Please return each line in the entries below that contains the word "width". Case counts.

Target position records
########

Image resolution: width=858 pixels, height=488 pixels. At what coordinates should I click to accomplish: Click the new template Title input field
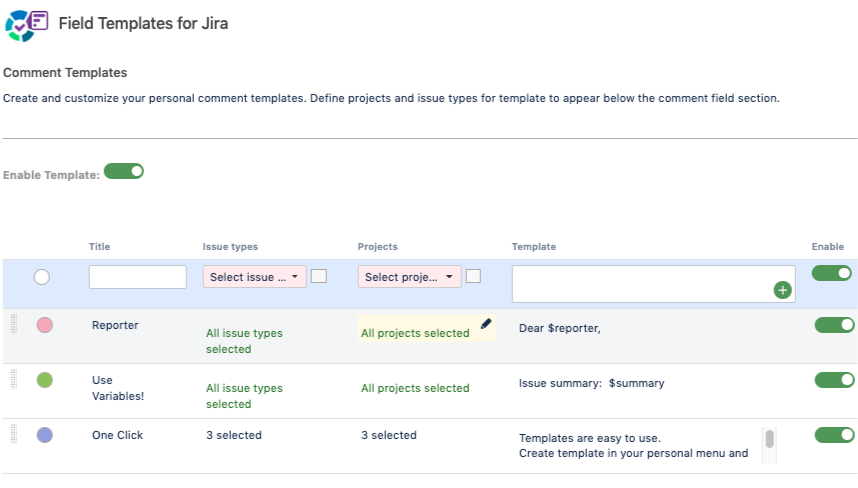click(x=138, y=277)

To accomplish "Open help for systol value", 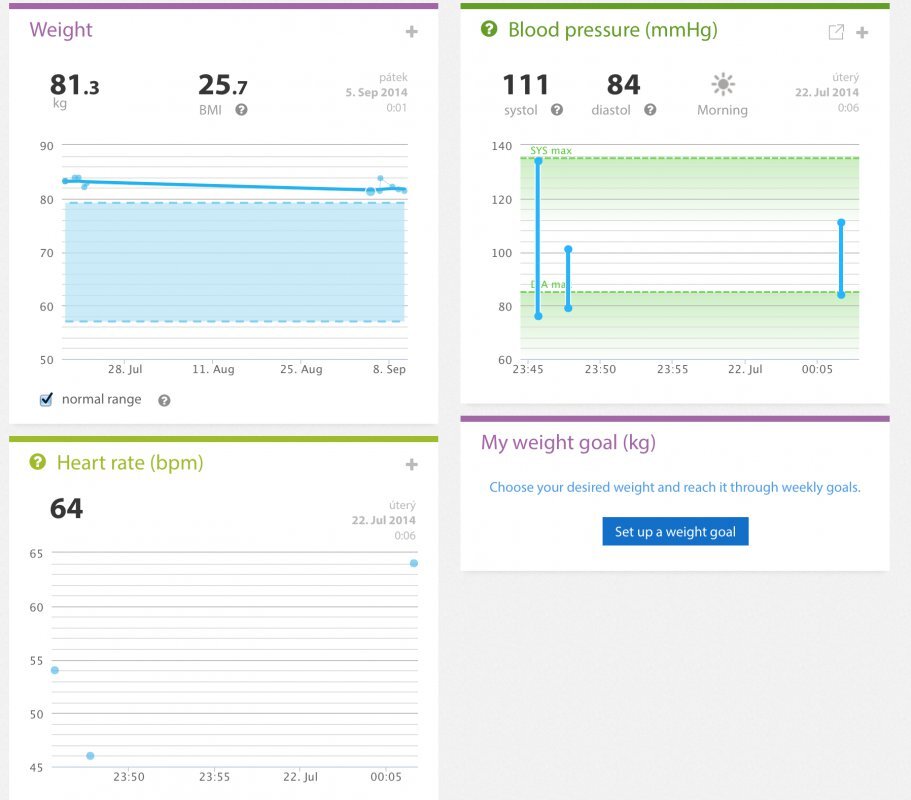I will (559, 111).
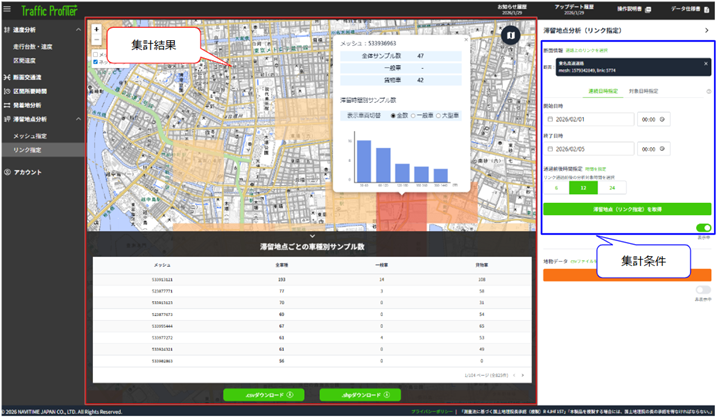Select the 24 hour range option

[x=612, y=188]
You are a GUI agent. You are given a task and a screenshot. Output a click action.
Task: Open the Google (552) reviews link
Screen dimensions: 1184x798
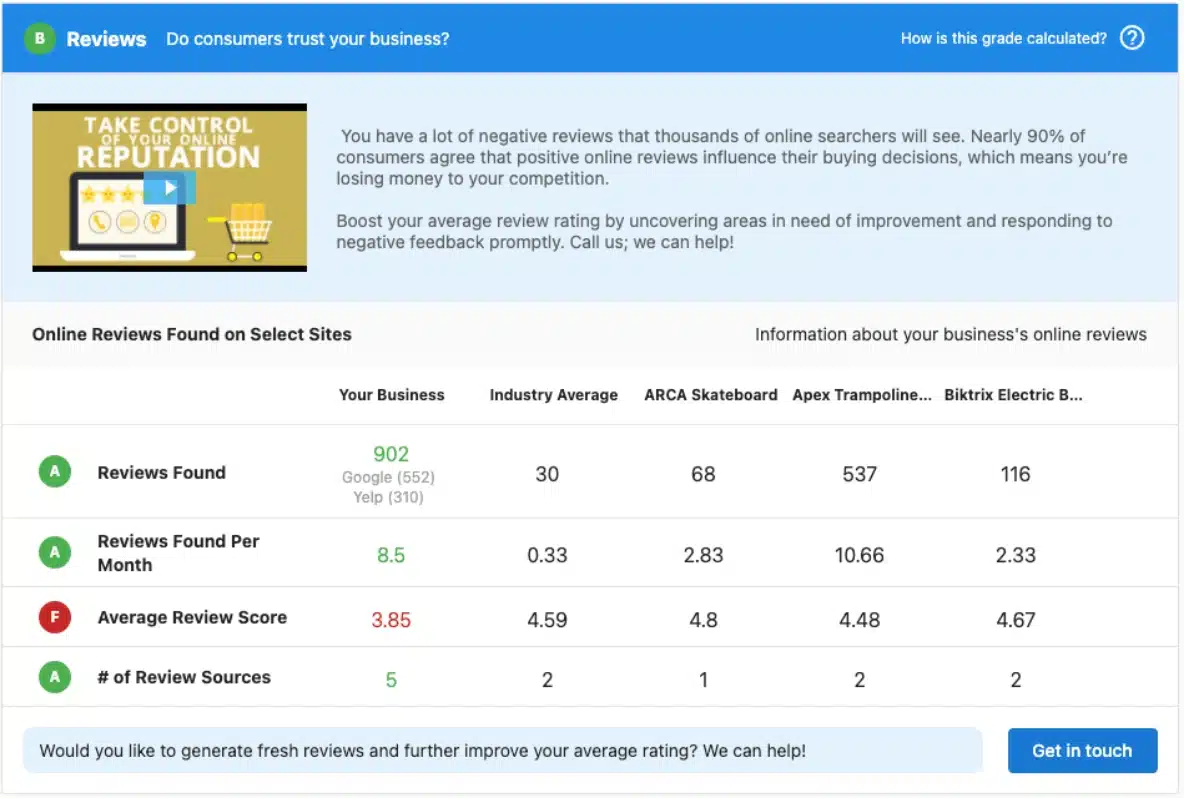click(388, 478)
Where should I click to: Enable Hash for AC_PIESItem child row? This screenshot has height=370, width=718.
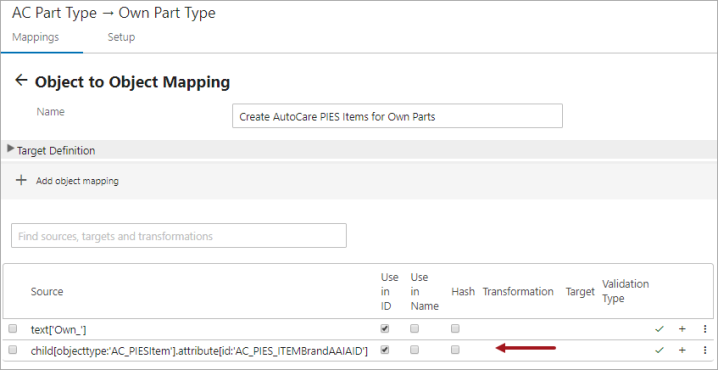point(455,349)
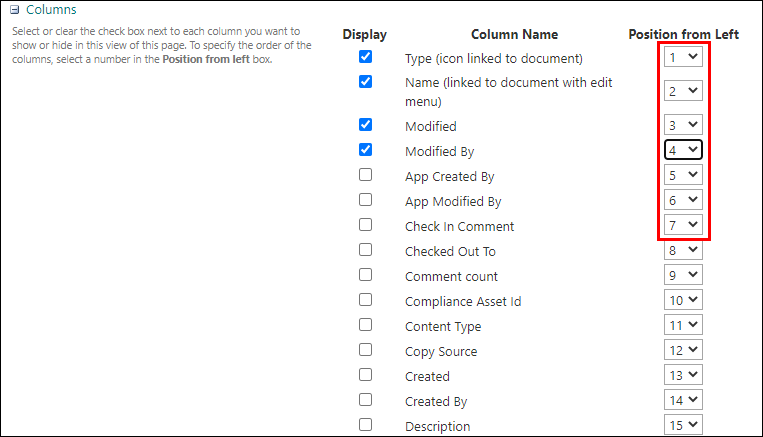Screen dimensions: 763x437
Task: Show the Checked Out To column
Action: [x=365, y=250]
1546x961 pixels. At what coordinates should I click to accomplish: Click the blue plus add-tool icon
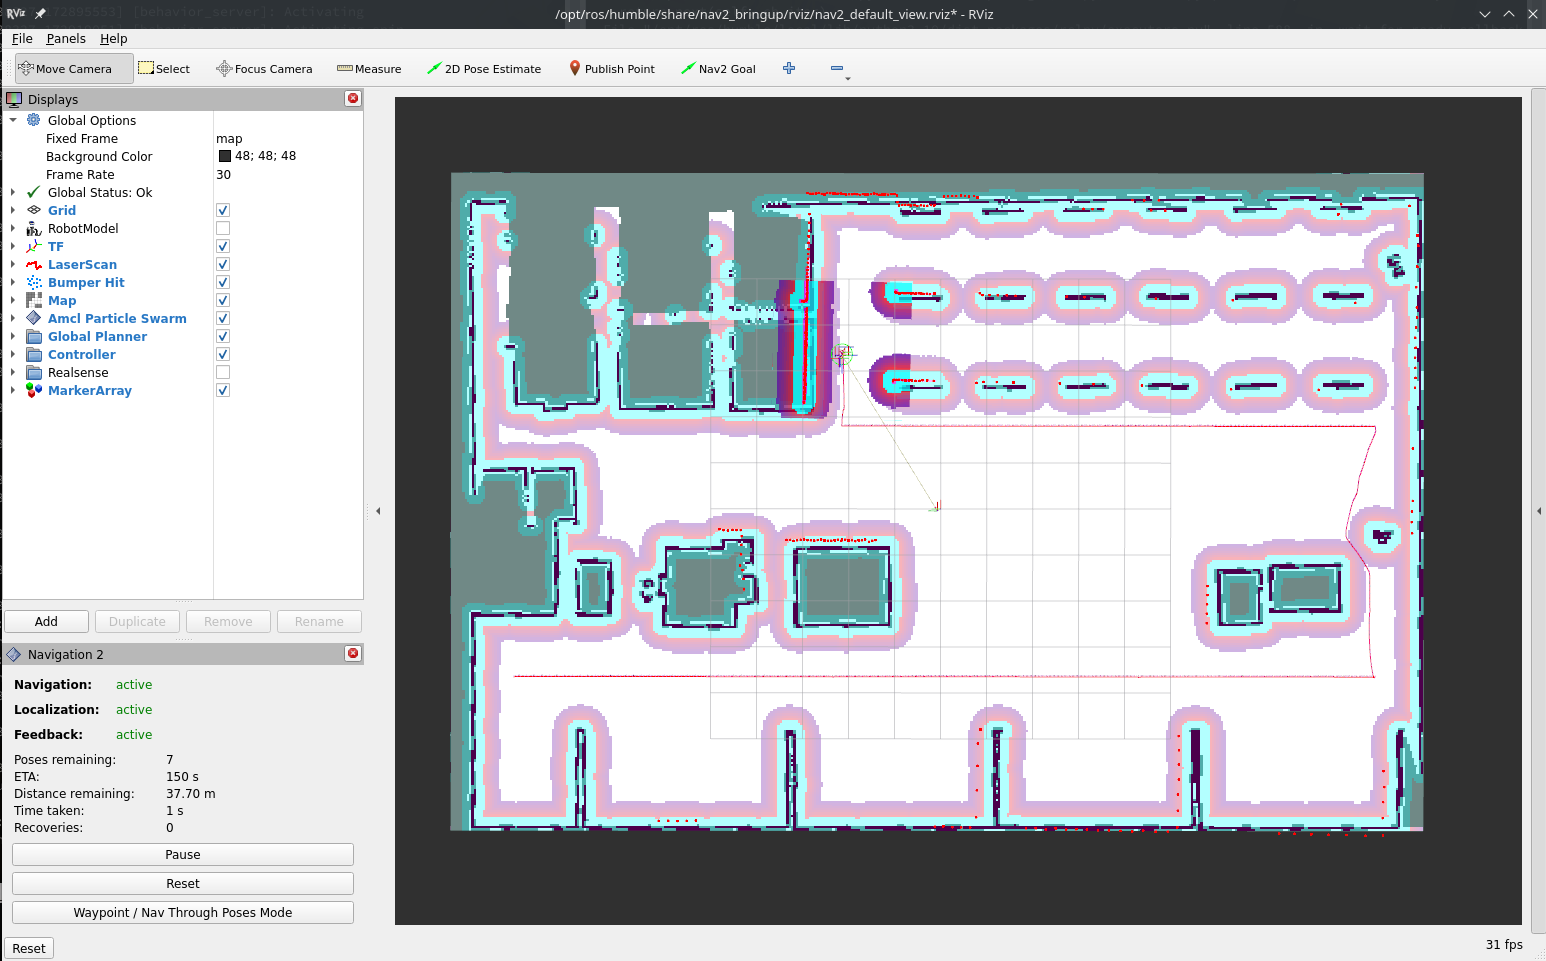(x=789, y=68)

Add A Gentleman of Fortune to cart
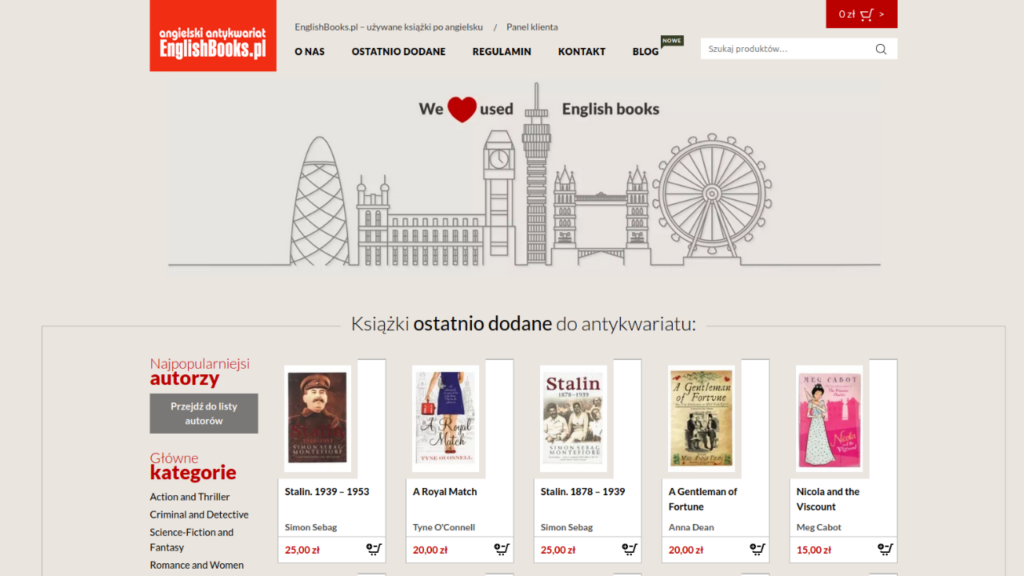click(x=758, y=549)
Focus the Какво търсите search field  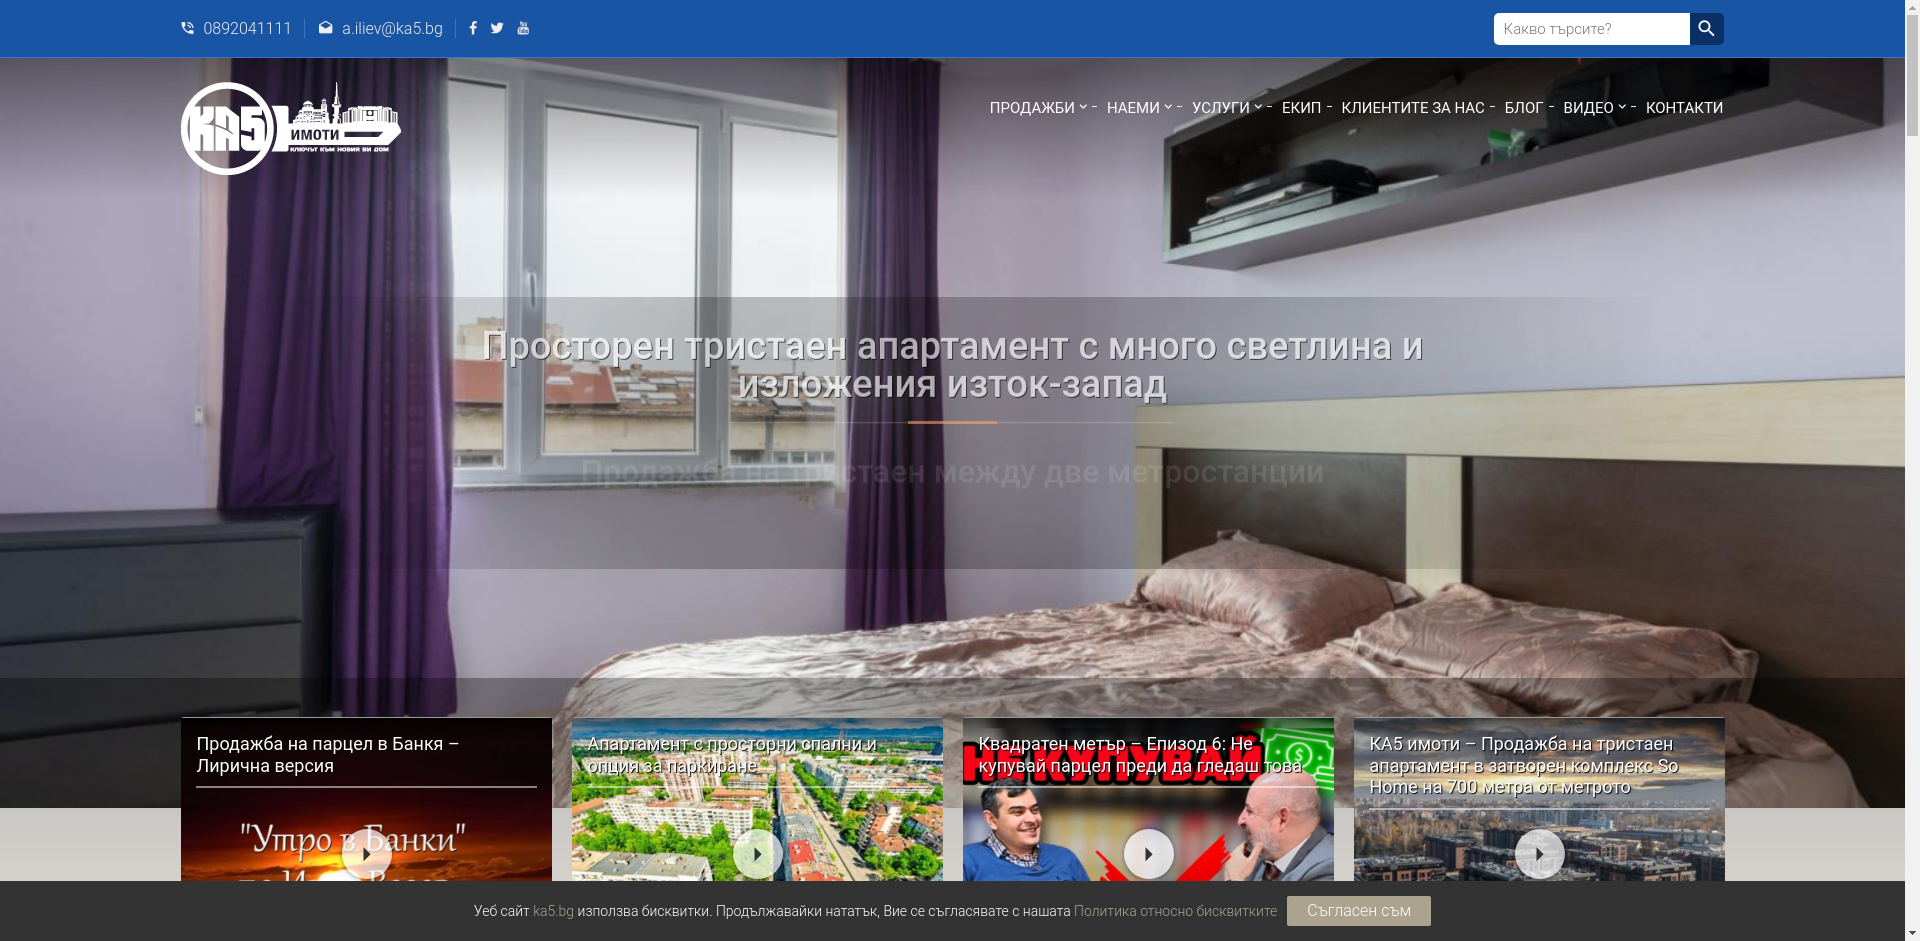(1591, 29)
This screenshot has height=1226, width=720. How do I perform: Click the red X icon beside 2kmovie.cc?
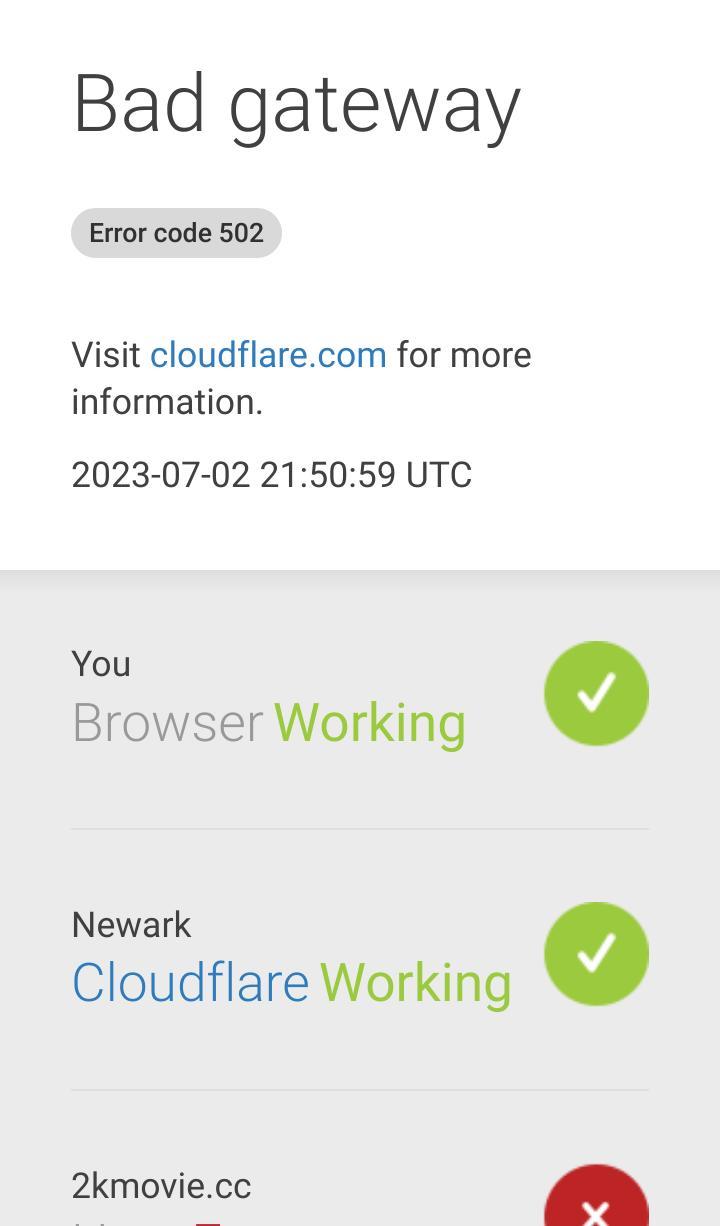(x=596, y=1195)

########

• EXERCISE OUTPUT:
Image resolution: width=858 pixels, height=488 pixels. At what coordinates should I click to accomplish: Click the new template Title input field
Where should I click to: Enable Hash for AC_PIESItem child row? This screenshot has height=370, width=718.
This screenshot has height=1226, width=720. How do I perform: Click the red X icon beside 2kmovie.cc?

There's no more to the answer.